Nous étions intéressés mais je pense qu’ils étaient encore plus intéressés que nous. Je sais qu’ils ont regardé les possibilités d’acheter un club en Allemagne et en Angleterre avant de négocier avec nous. Getafe, pour eux, c’était la meilleure option. Nous n’avons pas de dettes insurmontables, nous sommes à Madrid, dans l’un des championnats les plus prestigieux du monde et il y a de quoi faire une bonne équipe à moyen et long terme.
Quel est leur objectif en rachetant Getafe selon vous ? On a un peu de mal à comprendre l’intérêt des qataris à investir dans le football…
Pour tout le monde le Qatar rime avec pétrodollars. Je crois qu’ils ont envie de changer leur image, montrer qu’ils sont modernes, ouverts sur le monde. C’est un moyen pour eux de faire de la pub pour leur pays et de se diversifier un peu. Ils ont des actions et des sociétés dans énormément d’entreprises à travers le monde, mais aucune ne procure autant de publicité que le football. Quand vous êtes un acteur important dans le football, vous êtes importants. Aujourd’hui, ils sont importants, riches et même considérés comme des héros aux yeux de certains supporters dont les clubs ont été rachetés par des capitaux venus du Moyen-Orient.
Qu’est-ce que ça vous fait d’être le deuxième club espagnol à passer aux mains de capitaux arabes?
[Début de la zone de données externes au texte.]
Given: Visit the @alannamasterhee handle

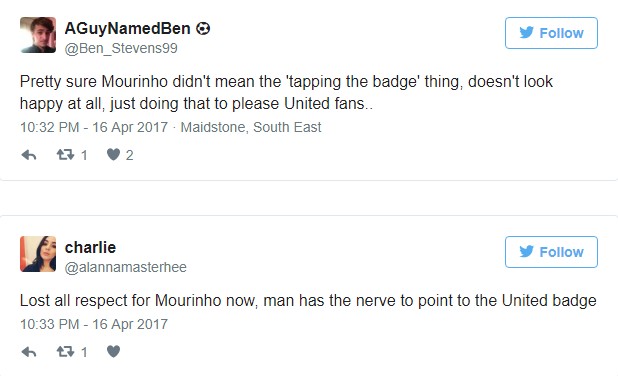Looking at the screenshot, I should [x=125, y=267].
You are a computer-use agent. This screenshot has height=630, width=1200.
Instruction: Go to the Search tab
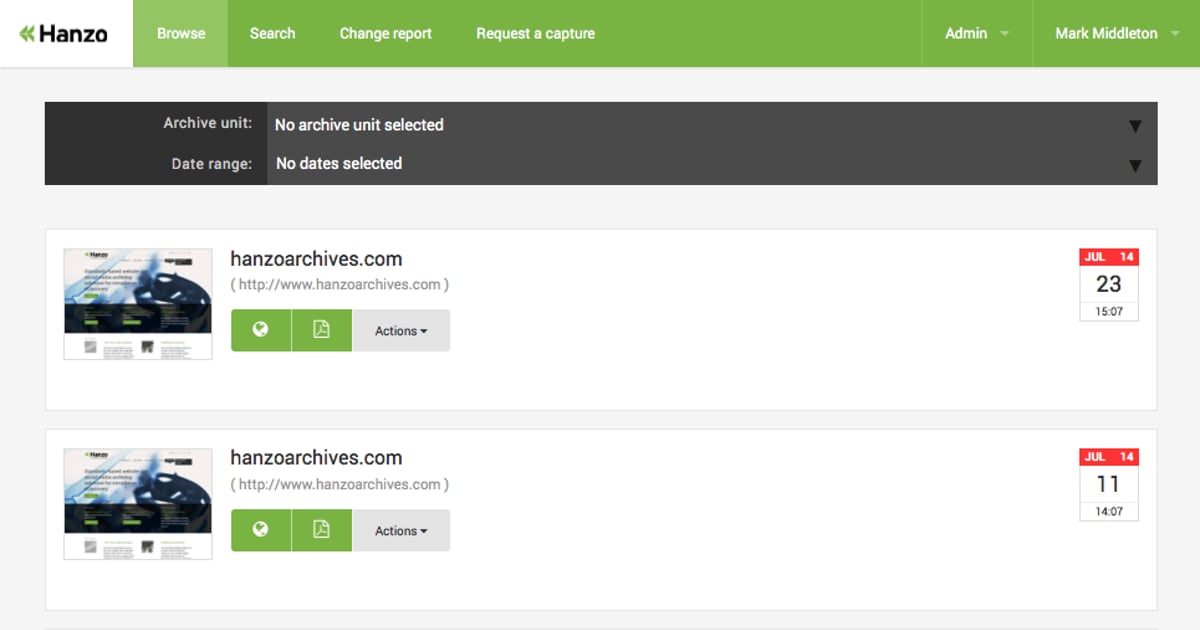point(272,34)
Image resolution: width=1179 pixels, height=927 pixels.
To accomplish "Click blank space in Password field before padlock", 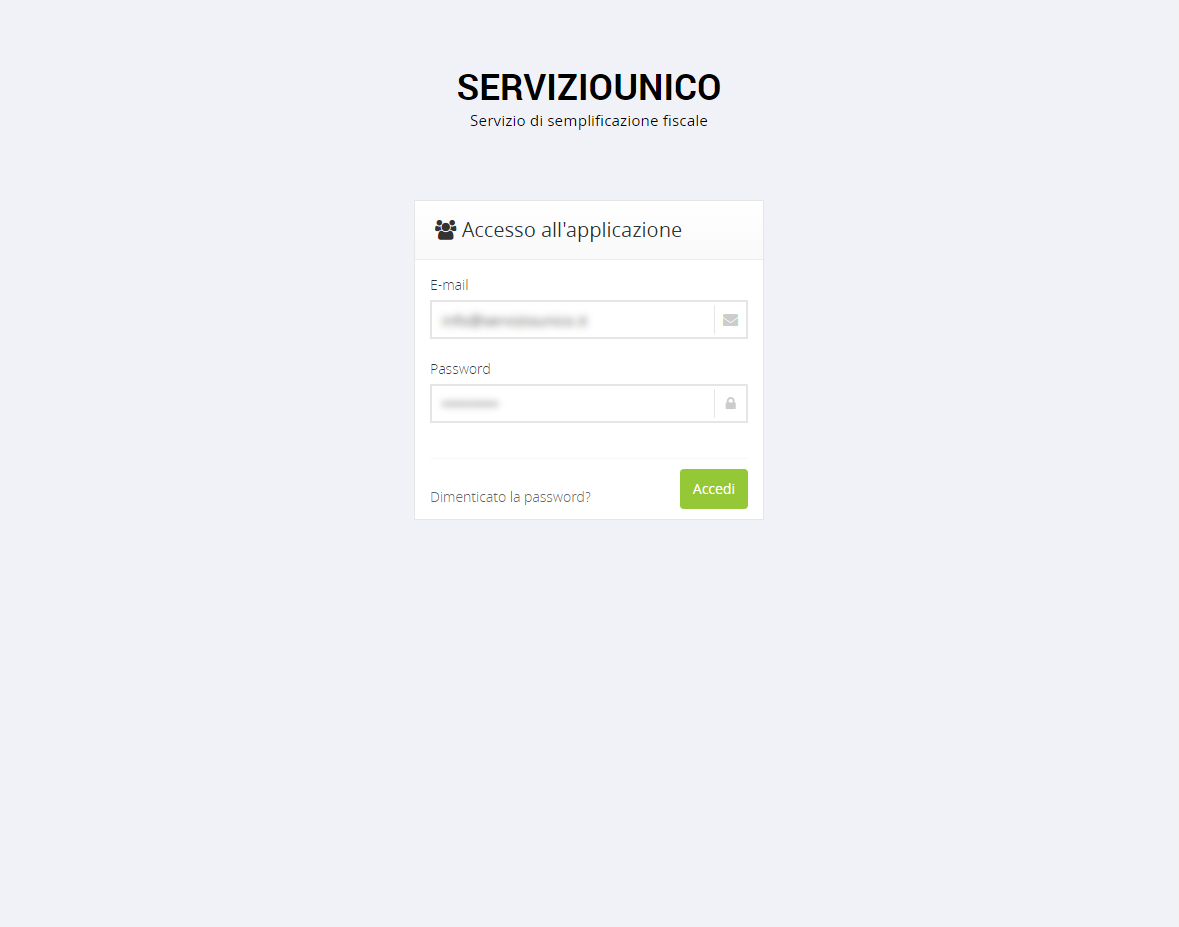I will tap(605, 404).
Déjà ce n’est pas fait. On a signé un accord qui ne prendra véritablement effet qu’à partir de l’année prochaine si tout se passe bien. Et sinon pour Getafe et pour moi, ça représente un énorme soulagement économique et sportif. On aurait pu faire sans le Royal Emirates Group, mais Getafe est un club qui a besoin de grandir, de jouer l’Europe et de lutter pour être dans les huit premiers du classement. Jusqu’à présent nos petits moyens suffisaient à nous maintenir et à avoir des comptes équilibrés, mais pour accrocher l’Europe c’était trop juste.
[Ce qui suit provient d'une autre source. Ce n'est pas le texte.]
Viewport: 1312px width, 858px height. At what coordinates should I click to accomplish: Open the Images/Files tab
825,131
Vous n’avez pas peur de vendre votre club à Royal Emirates Group ?
Non, pas du tout. En Liga, les arabes sont les bienvenus. Je sais qu’il y a des présidents espagnols qui essaient par tous les moyens de trouver des investisseurs à Dubaï, au Qatar ou à Abu Dhabi. Pour beaucoup, ils représentent la bouée de sauvetage de la Liga et Getafe a eu la chance qu’on s’intéresse à lui. Il faut comprendre que Getafe est un petit club, dans une ville où il y a le Real Madrid et l’Atletico et dans un pays où il y a le FC Barcelone. Les catalans et le Real sont économiquement trop puissants pour le reste des clubs espagnols. Et il faut ajouter à cela que les droits de télévision sont partagés de façon inéquitable. Autrement dit, le Barça et le Real se servent en premiers des très grosses parts et ne laissent que des miettes à leurs concurrents. Pour nous, l’arrivée des arabes est une aubaine. Ca va nous permettre d’avoir de l’argent frais, de faire rentrer des capitaux et d’assainir les caisses du club. Les trois premières années, je vais rester au club pour les accompagner. Et surveiller que tout est bien géré. Si à un moment donné ils décident de partir parce que ça ne les motive plus, ce ne sera pas non plus un drame. Quand ces gens-là arrivent ils absorbent la dette d’un club et injectent l’argent suffisant pour que le club ne soit pas dans le rouge économiquement. Pour l’instant, je sais qu’ils ont envie d’investir dans le football. Dubaï va accueillir des matchs de Coupe du Monde et pour eux c’est un moyen de gagner en visibilité, ensuite on verra, c’est comme tout dans la vie : chaque chose à une date de préemption. Il faut espérer qu’il continue à aimer le football encore longtemps. Ce serait une bonne chose pour la Liga.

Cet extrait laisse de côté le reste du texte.